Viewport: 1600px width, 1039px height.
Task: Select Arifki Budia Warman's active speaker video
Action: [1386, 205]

...

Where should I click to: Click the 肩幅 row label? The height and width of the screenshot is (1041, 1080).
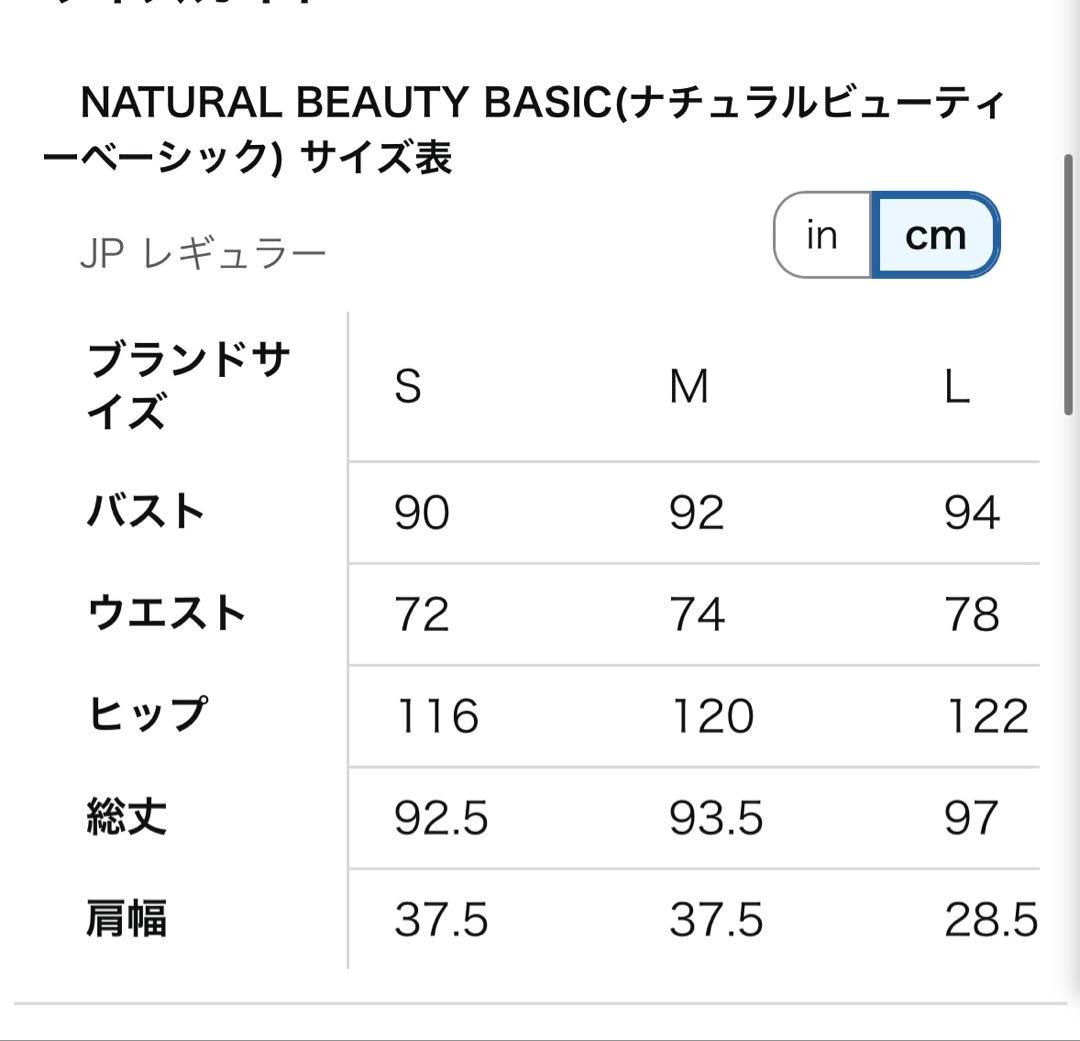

* * *

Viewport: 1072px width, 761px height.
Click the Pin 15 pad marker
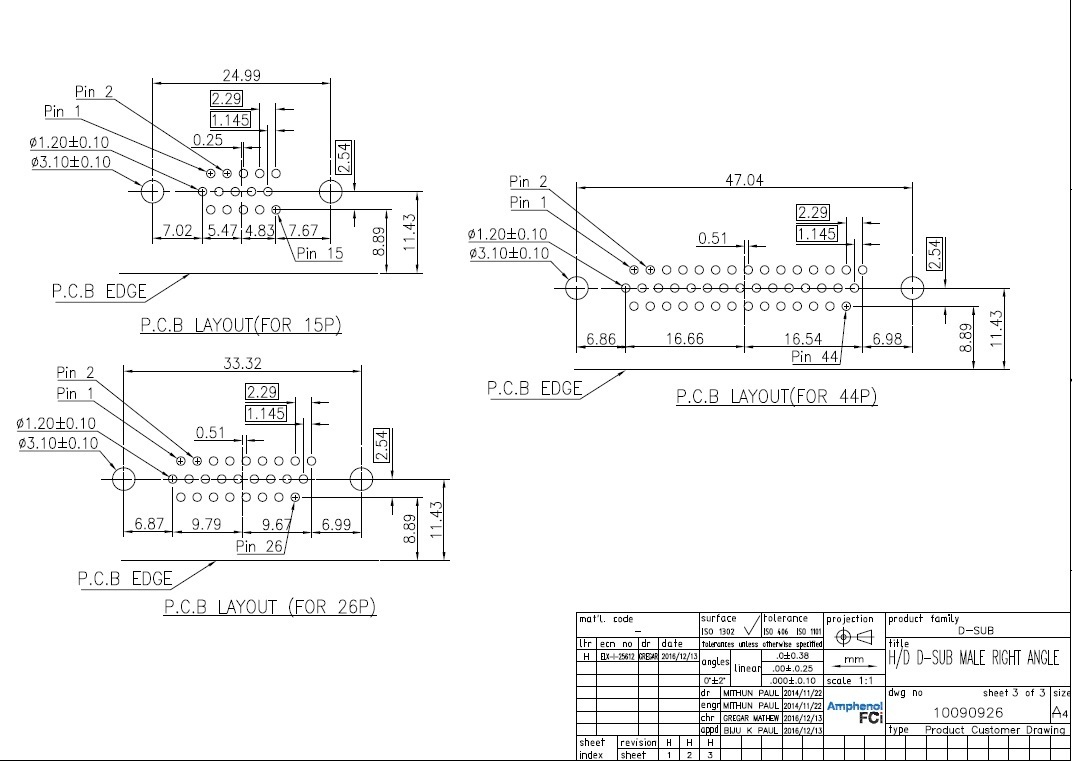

Assignment
Give an exact copy of the lines above from the line with "Viewport: 1072px width, 761px height." up to and including the line with "Click the Pin 15 pad marker", and leave everything else out.

Task solution
Viewport: 1072px width, 761px height.
Click the Pin 15 pad marker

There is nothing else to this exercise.